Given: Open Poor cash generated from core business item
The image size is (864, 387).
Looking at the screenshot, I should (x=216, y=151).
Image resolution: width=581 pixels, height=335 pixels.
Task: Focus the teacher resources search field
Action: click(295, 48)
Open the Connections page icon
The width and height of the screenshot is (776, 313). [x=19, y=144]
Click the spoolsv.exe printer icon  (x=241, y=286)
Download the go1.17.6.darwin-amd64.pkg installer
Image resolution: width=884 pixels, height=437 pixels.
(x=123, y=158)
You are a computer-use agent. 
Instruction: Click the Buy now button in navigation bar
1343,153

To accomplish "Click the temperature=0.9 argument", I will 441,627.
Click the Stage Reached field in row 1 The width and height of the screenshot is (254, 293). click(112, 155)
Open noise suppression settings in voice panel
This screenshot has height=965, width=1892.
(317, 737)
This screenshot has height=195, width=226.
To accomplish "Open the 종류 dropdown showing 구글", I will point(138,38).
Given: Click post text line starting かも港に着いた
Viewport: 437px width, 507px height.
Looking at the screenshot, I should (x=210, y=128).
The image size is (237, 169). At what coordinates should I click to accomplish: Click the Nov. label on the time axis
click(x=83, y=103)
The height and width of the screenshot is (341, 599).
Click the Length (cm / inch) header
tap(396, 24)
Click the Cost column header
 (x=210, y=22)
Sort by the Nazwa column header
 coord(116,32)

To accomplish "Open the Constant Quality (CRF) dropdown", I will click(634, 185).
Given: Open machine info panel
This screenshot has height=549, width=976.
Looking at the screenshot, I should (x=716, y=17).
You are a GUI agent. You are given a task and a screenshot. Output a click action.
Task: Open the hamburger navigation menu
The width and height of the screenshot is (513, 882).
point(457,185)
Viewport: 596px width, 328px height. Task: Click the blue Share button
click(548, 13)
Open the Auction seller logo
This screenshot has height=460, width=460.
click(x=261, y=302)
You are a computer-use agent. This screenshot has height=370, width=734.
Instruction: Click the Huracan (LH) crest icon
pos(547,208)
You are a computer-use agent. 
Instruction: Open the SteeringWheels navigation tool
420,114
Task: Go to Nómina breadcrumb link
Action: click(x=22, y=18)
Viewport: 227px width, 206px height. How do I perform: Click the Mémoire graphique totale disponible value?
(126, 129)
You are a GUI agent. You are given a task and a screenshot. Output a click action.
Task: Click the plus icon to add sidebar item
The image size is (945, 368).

===

What you need to do: Reproduce the lines above verbatim, beginning with the line containing "Click the Stage" and continuing through the line containing "tap(396, 24)", both included.

The response:
Click the Stage Reached field in row 1 The width and height of the screenshot is (254, 293). click(112, 155)
Open noise suppression settings in voice panel
This screenshot has height=965, width=1892.
(317, 737)
This screenshot has height=195, width=226.
To accomplish "Open the 종류 dropdown showing 구글", I will point(138,38).
Given: Click post text line starting かも港に着いた
Viewport: 437px width, 507px height.
Looking at the screenshot, I should (x=210, y=128).
The image size is (237, 169). At what coordinates should I click to accomplish: Click the Nov. label on the time axis
click(x=83, y=103)
The height and width of the screenshot is (341, 599).
Click the Length (cm / inch) header
tap(396, 24)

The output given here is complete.